## YOUR ASSIGNMENT
Set every record down again, exactly and completely.

Records from a data collection
※ ※ ※
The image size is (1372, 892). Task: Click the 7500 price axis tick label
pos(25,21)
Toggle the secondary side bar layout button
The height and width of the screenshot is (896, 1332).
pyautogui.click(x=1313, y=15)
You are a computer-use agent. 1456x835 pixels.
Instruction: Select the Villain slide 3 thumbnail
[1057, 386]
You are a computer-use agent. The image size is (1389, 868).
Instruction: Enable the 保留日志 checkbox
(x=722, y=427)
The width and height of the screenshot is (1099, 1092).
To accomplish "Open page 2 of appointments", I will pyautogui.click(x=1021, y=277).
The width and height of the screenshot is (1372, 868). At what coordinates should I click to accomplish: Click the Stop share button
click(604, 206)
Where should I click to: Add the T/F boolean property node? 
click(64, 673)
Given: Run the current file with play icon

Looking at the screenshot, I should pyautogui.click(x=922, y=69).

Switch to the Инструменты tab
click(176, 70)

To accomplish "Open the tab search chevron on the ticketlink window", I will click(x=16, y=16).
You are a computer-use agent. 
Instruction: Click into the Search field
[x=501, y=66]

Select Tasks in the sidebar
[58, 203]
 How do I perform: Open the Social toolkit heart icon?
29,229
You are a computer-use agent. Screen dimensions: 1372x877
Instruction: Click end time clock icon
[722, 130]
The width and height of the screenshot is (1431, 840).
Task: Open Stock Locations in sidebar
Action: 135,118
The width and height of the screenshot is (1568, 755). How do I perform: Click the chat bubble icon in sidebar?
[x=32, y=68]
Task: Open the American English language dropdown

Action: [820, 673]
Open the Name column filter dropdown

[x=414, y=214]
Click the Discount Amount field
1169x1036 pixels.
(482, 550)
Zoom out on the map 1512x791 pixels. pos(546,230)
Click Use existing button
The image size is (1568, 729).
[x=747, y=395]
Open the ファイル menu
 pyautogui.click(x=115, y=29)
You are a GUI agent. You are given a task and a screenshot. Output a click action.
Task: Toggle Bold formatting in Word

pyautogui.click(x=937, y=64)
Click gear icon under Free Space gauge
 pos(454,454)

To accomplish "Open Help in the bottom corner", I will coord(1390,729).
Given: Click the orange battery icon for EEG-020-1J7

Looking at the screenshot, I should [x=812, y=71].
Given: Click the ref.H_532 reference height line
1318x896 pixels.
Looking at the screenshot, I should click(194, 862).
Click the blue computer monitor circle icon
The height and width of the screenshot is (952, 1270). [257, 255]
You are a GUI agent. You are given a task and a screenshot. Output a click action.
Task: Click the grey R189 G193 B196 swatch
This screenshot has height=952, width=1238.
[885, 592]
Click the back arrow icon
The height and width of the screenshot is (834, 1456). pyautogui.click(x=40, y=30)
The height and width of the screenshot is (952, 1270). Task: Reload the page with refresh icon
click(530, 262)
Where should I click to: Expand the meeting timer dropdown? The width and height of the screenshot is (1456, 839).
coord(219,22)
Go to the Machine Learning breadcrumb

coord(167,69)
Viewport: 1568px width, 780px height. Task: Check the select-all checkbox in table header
※ ※ ※
## WRITTEN RESPONSE
The image size is (1372, 892). Task: Click the 7500 price axis tick label
pos(25,21)
Toggle the secondary side bar layout button
The height and width of the screenshot is (896, 1332).
pyautogui.click(x=1313, y=15)
You are a computer-use agent. 1456x835 pixels.
Instruction: Select the Villain slide 3 thumbnail
[1057, 386]
You are a computer-use agent. The image size is (1389, 868).
Instruction: Enable the 保留日志 checkbox
(x=722, y=427)
The width and height of the screenshot is (1099, 1092).
To accomplish "Open page 2 of appointments", I will pyautogui.click(x=1021, y=277).
The width and height of the screenshot is (1372, 868). At what coordinates should I click to accomplish: Click the Stop share button
click(604, 206)
Where should I click to: Add the T/F boolean property node? 
click(64, 673)
Given: Run the current file with play icon

Looking at the screenshot, I should pyautogui.click(x=922, y=69).

Switch to the Инструменты tab
click(176, 70)

To accomplish "Open the tab search chevron on the ticketlink window", I will click(x=16, y=16).
You are a computer-use agent. 
Instruction: Click into the Search field
[x=501, y=66]

Select Tasks in the sidebar
[58, 203]
 How do I perform: Open the Social toolkit heart icon?
29,229
You are a computer-use agent. Screen dimensions: 1372x877
Instruction: Click end time clock icon
[722, 130]
The width and height of the screenshot is (1431, 840).
Task: Open Stock Locations in sidebar
Action: 135,118
The width and height of the screenshot is (1568, 755). How do I perform: Click the chat bubble icon in sidebar?
[x=32, y=68]
Task: Open the American English language dropdown

Action: [820, 673]
Open the Name column filter dropdown

[x=414, y=214]
Click the Discount Amount field
1169x1036 pixels.
(482, 550)
Zoom out on the map 1512x791 pixels. pos(546,230)
Click Use existing button
The image size is (1568, 729).
[x=747, y=395]
Open the ファイル menu
 pyautogui.click(x=115, y=29)
You are a GUI agent. You are given a task and a screenshot. Output a click action.
Task: Toggle Bold formatting in Word

pyautogui.click(x=937, y=64)
Click gear icon under Free Space gauge
 pos(454,454)

To accomplish "Open Help in the bottom corner", I will coord(1390,729).
Given: Click the orange battery icon for EEG-020-1J7

Looking at the screenshot, I should [x=812, y=71].
Given: Click the ref.H_532 reference height line
1318x896 pixels.
Looking at the screenshot, I should click(194, 862).
Click the blue computer monitor circle icon
The height and width of the screenshot is (952, 1270). [257, 255]
You are a GUI agent. You are given a task and a screenshot. Output a click action.
Task: Click the grey R189 G193 B196 swatch
This screenshot has height=952, width=1238.
[885, 592]
Click the back arrow icon
The height and width of the screenshot is (834, 1456). pyautogui.click(x=40, y=30)
The height and width of the screenshot is (952, 1270). Task: Reload the page with refresh icon
click(530, 262)
Where should I click to: Expand the meeting timer dropdown? The width and height of the screenshot is (1456, 839).
coord(219,22)
Go to the Machine Learning breadcrumb

coord(167,69)
Viewport: 1568px width, 780px height. Task: Check the select-all checkbox in table header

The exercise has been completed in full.